__Work item__
List each line of the data in which the string "computer" appears.

__Records from a data source__

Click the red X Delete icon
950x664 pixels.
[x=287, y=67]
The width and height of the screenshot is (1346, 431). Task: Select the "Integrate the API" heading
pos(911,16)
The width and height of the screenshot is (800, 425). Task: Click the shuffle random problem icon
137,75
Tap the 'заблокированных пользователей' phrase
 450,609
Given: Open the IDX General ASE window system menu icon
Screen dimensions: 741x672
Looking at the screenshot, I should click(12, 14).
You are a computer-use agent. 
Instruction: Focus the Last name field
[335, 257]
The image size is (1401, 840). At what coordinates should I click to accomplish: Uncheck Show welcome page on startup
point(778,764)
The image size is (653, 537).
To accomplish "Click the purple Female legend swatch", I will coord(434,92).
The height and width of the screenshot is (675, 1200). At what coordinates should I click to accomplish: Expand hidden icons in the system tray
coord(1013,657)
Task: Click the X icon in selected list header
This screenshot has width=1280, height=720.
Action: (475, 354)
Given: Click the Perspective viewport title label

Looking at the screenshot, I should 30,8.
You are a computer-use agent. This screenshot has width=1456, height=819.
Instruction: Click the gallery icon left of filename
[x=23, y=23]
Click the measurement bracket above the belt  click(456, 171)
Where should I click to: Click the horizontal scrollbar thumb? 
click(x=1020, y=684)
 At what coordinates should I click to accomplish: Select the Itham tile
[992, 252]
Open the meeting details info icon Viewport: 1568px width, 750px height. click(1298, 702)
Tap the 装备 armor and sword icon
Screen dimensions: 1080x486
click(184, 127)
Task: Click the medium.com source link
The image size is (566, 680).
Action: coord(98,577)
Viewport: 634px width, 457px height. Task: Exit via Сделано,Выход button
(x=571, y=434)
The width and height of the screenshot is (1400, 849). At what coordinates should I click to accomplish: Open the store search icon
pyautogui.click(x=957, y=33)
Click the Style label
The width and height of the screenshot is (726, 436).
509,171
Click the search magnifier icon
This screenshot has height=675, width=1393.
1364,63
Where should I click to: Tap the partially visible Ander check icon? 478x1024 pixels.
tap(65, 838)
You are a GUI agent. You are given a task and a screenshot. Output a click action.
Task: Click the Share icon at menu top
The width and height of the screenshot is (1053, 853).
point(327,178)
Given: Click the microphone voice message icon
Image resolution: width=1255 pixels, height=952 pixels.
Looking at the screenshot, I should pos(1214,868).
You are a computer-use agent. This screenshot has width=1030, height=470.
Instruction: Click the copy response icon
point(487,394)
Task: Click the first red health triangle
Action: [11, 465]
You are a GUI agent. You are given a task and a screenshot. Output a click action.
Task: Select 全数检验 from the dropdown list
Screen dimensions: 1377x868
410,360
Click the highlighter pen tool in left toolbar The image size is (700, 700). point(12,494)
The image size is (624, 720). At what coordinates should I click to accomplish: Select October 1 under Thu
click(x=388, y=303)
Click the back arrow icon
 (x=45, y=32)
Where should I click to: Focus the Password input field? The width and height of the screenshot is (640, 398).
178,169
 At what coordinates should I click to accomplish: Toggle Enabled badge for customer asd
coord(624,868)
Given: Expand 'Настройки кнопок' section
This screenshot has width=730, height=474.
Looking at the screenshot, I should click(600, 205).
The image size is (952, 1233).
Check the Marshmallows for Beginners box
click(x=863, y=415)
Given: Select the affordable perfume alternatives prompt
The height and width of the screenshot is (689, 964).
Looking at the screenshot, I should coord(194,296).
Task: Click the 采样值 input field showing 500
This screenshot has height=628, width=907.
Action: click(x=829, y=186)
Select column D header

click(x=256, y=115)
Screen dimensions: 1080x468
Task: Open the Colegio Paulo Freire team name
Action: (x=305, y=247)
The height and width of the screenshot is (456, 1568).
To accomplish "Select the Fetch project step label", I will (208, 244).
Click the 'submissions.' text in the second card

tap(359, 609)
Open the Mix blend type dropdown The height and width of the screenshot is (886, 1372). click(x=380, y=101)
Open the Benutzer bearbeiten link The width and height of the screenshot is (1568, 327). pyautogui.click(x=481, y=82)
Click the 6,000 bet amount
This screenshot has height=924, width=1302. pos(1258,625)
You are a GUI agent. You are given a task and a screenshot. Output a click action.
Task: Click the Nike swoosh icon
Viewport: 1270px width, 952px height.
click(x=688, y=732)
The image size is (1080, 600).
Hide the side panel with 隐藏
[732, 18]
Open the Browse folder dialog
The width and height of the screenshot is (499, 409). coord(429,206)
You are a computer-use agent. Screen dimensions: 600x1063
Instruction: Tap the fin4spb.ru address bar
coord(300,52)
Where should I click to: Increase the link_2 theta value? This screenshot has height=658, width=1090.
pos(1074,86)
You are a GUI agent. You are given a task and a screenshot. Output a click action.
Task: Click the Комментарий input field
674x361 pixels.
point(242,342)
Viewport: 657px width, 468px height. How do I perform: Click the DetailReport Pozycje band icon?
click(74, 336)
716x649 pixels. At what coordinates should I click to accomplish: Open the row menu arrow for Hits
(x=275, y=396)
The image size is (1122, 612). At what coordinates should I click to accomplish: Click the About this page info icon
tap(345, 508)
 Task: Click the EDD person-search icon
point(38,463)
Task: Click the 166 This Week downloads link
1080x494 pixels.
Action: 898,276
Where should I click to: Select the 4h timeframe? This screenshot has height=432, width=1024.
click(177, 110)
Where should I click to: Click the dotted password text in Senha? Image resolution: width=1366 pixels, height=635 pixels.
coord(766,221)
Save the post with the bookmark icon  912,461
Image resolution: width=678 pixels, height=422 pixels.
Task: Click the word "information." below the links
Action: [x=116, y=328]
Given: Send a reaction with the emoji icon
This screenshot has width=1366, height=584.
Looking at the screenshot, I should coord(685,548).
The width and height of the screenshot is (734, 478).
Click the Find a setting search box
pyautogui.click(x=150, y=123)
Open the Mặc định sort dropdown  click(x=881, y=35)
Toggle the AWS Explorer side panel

__Response area__
You are a computer-use agent. 
You are a computer-use agent. This screenshot has width=1456, height=819.
You are a computer-use agent. This screenshot has width=1030, height=470.
You are a computer-use agent. Screen dimensions: 600x1063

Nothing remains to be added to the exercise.